Received abuse complaint from ISP regarding open DNS resolver

Vodafone wrote email offener Open DNS Resolver

Vodafon close Port 53

dig cert-bund.de @109.193.xx.xx

no line found
;; WARNING: recursion requested but not available

no Firewallrule activ

found in unbound.conf
Allow access from everywhere
access-control: 0.0.0.0/0 allow

Thanks Alpensegler

Hi,

yes, they periodically scan their customers networks (or process reports
from people who do so, such as Shadowserver)
and inform them about potential misconfigurations or vulnerabilities.

To my knowledge, access to Unbound is limited by firewall rules by default
so no access from RED network is possible. Could you run the dig command
against the current public IPv4 address of your DSL/cable connection again
and post the results here?

(From my own experience: Do you have a PlayStation/xBox or similar hardware
running in your network? Those unfortunately open up port 53 for multicast
purposes via UPnP. IPFire does not support this, but the router you got from
Vodafone probably does.)

Vodafon[e] close[d] Port 53

Yes, that’s their way of dealing with abuse coming from their own customers:
If they detect an open resolver, telnet server or similar and have access to
your device by TR-069 or other protocols, they close the corresponding port
there.

This again suggests you are running IPFire behind another router.

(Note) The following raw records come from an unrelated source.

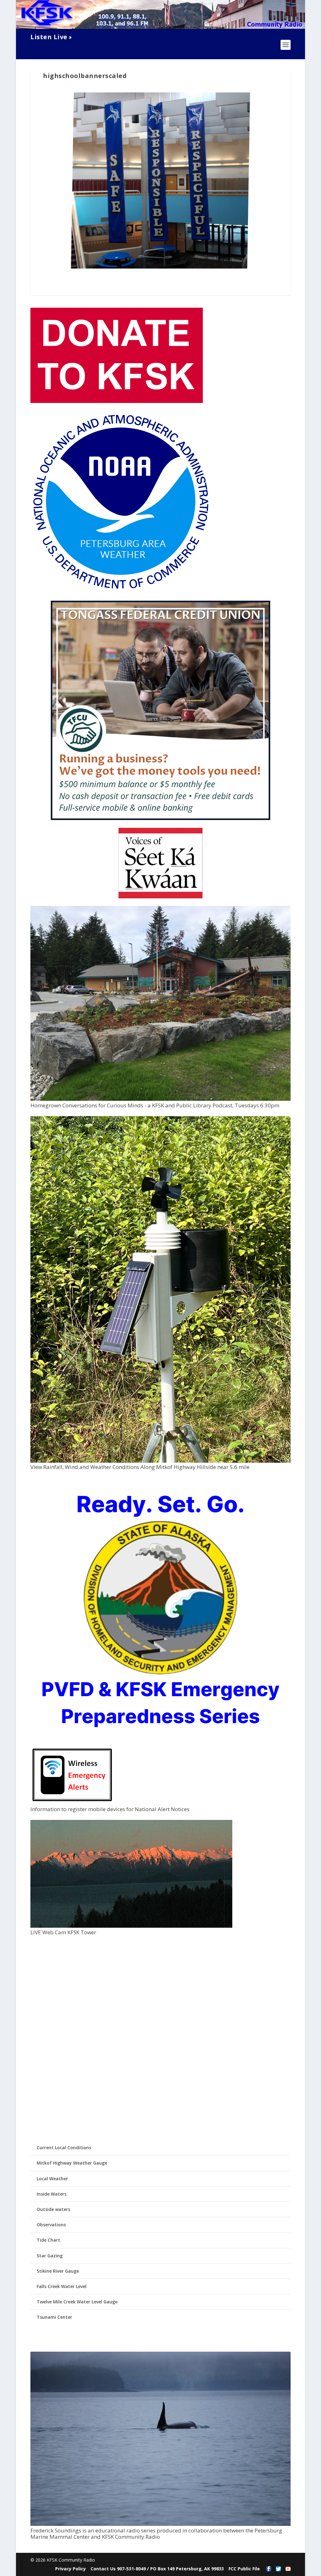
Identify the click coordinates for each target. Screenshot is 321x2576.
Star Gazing (50, 2256)
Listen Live (48, 37)
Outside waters (53, 2209)
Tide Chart (48, 2240)
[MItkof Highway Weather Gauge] (160, 1461)
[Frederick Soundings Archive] (160, 2524)
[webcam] (131, 1926)
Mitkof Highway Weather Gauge (72, 2163)
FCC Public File (244, 2569)
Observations (51, 2225)
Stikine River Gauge (58, 2271)
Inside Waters (51, 2194)
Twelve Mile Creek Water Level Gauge (77, 2302)
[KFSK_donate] (116, 401)
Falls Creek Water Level (62, 2286)
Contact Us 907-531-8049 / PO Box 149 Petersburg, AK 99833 (157, 2569)
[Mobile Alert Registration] (72, 1803)
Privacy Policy (70, 2569)
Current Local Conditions (64, 2147)
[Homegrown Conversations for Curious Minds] (160, 1099)
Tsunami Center (54, 2317)
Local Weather (52, 2179)
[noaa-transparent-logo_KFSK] (120, 590)
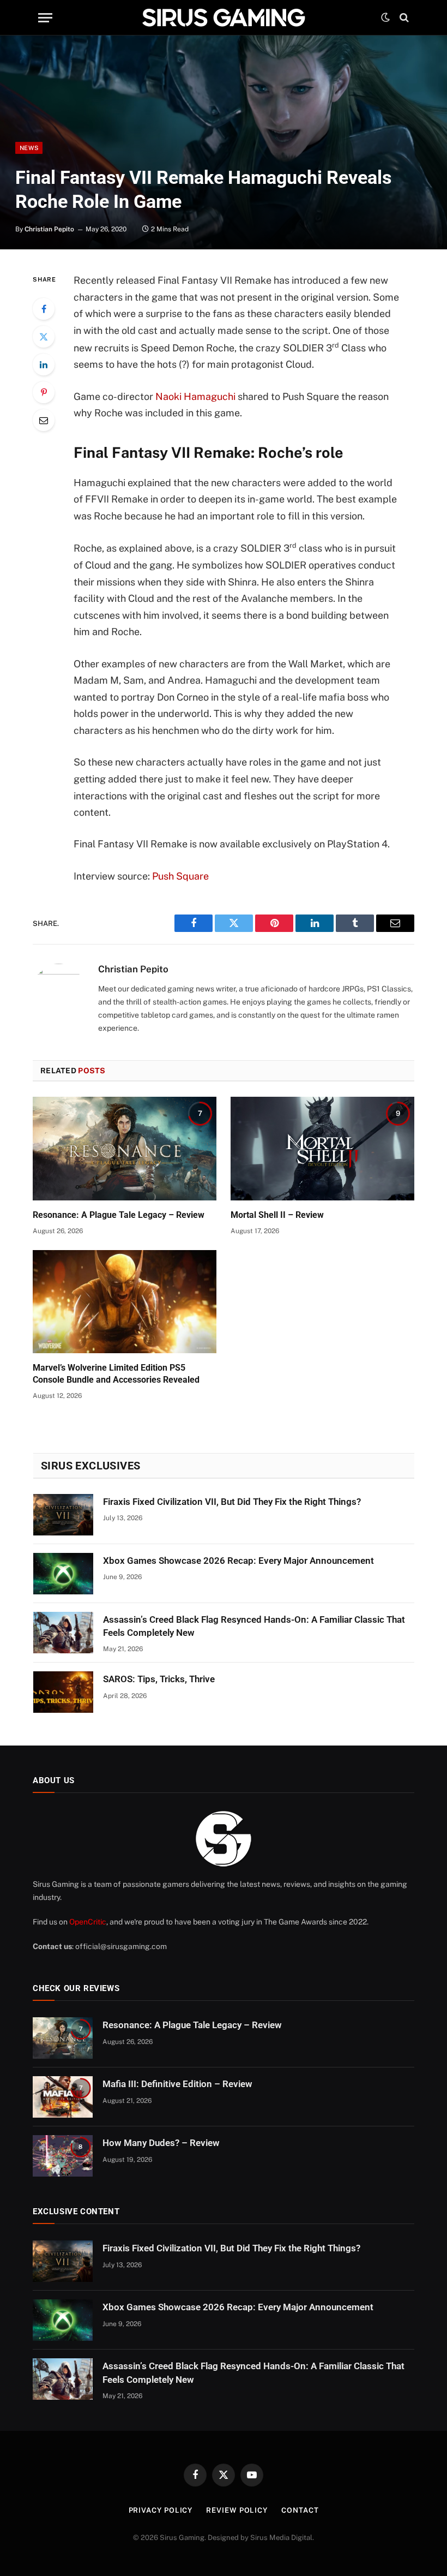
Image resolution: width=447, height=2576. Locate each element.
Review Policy (237, 2510)
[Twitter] (44, 337)
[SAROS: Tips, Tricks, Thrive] (63, 1692)
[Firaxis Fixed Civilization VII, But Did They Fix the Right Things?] (63, 1514)
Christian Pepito (49, 229)
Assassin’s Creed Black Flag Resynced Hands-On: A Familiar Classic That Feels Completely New (254, 1626)
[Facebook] (44, 309)
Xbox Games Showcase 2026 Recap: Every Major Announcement (238, 1560)
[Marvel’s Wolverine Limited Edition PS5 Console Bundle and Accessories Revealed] (124, 1302)
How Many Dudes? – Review (161, 2142)
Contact (299, 2510)
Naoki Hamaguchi (194, 396)
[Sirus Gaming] (223, 17)
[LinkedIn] (44, 364)
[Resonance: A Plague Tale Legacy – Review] (124, 1148)
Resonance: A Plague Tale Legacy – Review (118, 1215)
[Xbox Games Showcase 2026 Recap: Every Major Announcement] (63, 1573)
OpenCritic (87, 1921)
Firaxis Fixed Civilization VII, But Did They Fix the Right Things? (232, 1501)
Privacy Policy (161, 2510)
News (29, 148)
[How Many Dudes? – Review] (63, 2156)
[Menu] (45, 17)
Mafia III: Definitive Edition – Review (177, 2083)
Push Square (180, 876)
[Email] (44, 420)
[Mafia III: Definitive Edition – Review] (63, 2097)
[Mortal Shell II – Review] (322, 1148)
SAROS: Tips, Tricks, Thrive (159, 1678)
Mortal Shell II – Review (277, 1215)
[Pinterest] (44, 392)
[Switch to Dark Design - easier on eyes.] (385, 17)
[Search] (403, 17)
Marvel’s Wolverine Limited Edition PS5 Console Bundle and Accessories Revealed (116, 1373)
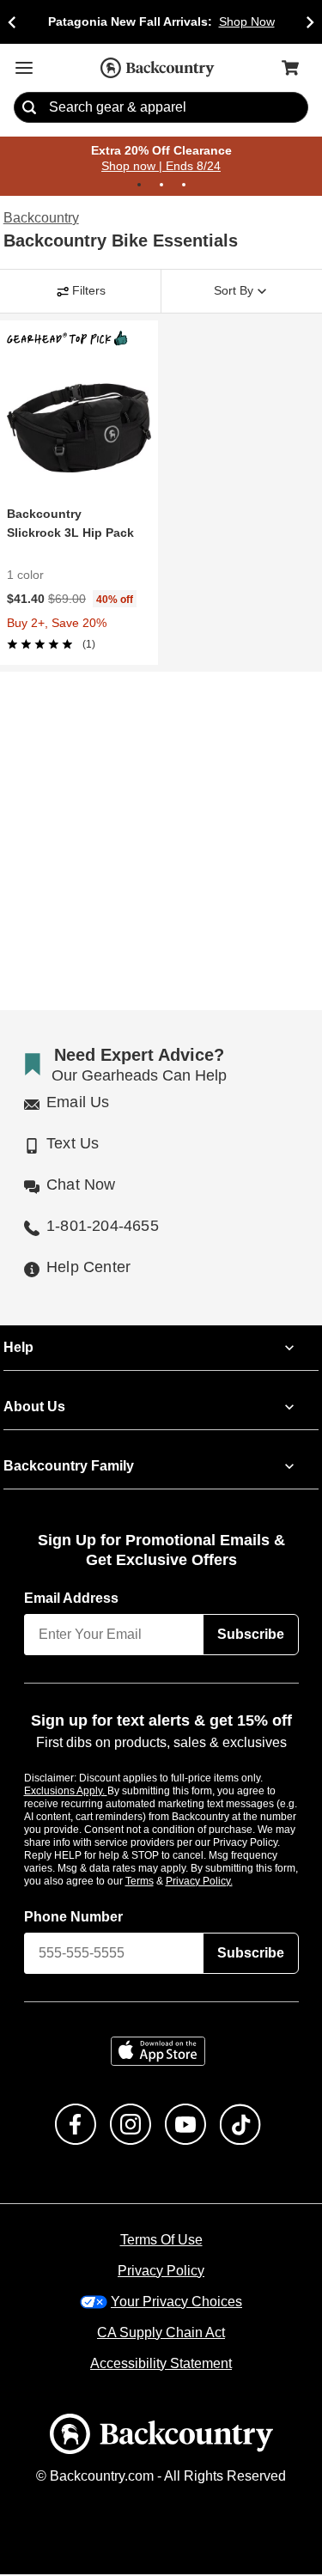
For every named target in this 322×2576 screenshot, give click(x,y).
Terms (163, 1882)
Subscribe (250, 1635)
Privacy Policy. (222, 1882)
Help (18, 1348)
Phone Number (74, 1918)
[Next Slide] (310, 22)
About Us (33, 1407)
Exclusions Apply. (66, 1792)
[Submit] (29, 108)
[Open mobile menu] (24, 68)
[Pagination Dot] (139, 185)
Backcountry (40, 219)
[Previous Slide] (12, 22)
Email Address (72, 1599)
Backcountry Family (68, 1467)
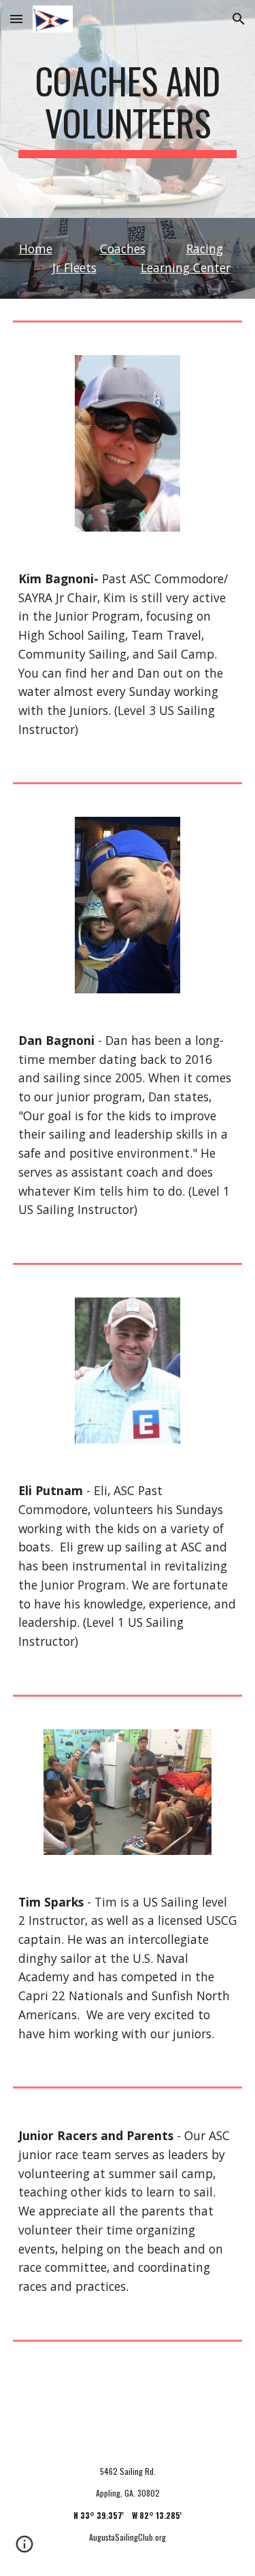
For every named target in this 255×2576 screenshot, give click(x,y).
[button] (16, 18)
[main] (128, 109)
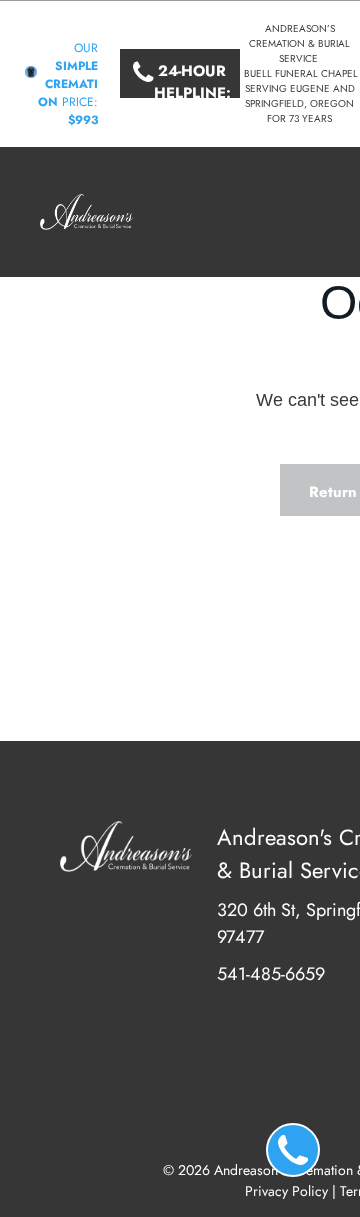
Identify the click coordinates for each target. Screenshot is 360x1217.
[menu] (330, 135)
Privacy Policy (286, 1191)
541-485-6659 (271, 974)
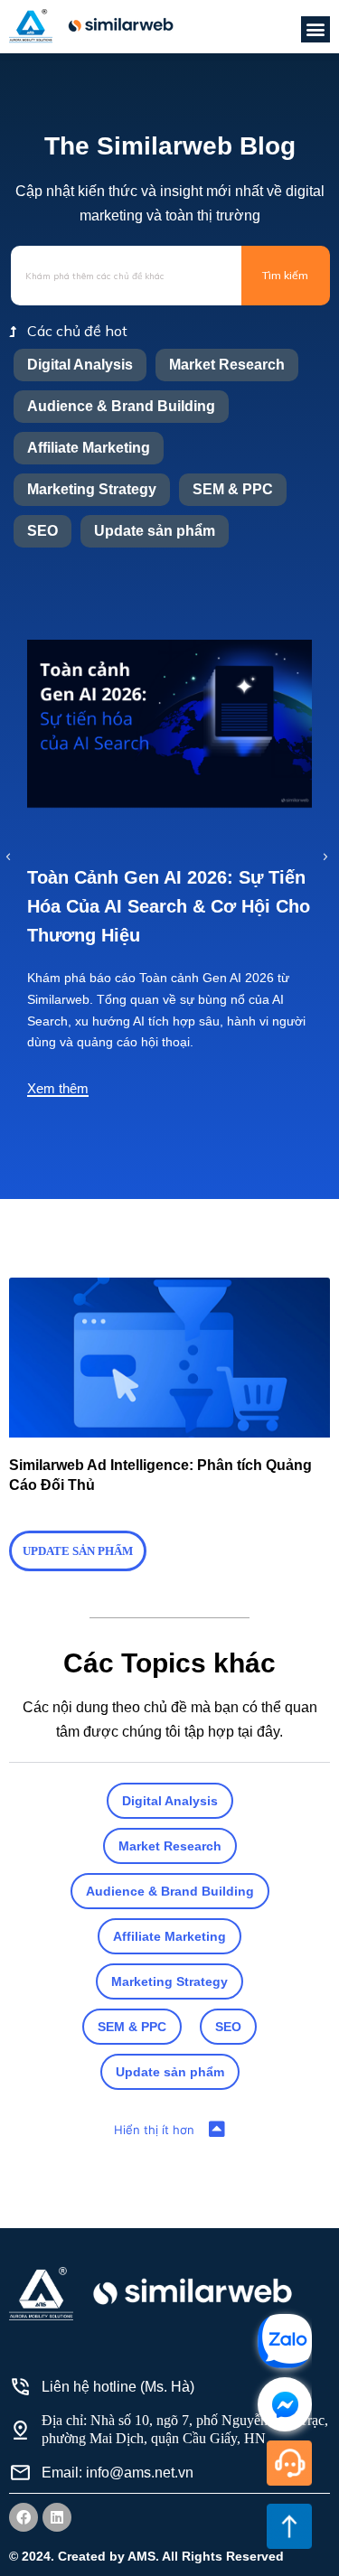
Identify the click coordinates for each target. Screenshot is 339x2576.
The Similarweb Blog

Please
give us some more details regarding your setup.

Thanks, and best regards,
Peter Müller

Salut Peter Müller,

Modem(kabelbw)—ipfire(core144) 3 ipsec tunnel
3 debian Server 1 laptop no xbox

[root@fw ~]# dig # cert-bund.de @109.193.179.19

; <<>> DiG 9.11.18 <<>># dnsnamen-bund @109.193.179.19
;; global options: +cmd
;; Got answer:
;; ->>HEADER<<- opcode: QUERY, status: NOERROR, id: 22962
;; flags: qr rd ra ad; QUERY: 1, ANSWER: 1, AUTHORITY: 0, ADDITIONAL: 1

;; OPT PSEUDOSECTION:
; EDNS: version: 0, flags:; udp: 1232
;; QUESTION SECTION:
;dnsname. IN A

;; ANSWER SECTION:
dnsadress. 775 IN A 159.69.62.252

;; Query time: 0 msec
;; SERVER: 109.193.179.19#53(109.193.179.19)
;; WHEN: Wed May 13 18:08:30 CEST 2020
;; MSG SIZE rcvd: 57

[root@fw ~]#

Modem(kabelbw)—ipfire(core144) 3 ipsec tunnel
3 debian Server 1 laptop no xbox

Which network zones are configured at the IPFire? Where are the servers located?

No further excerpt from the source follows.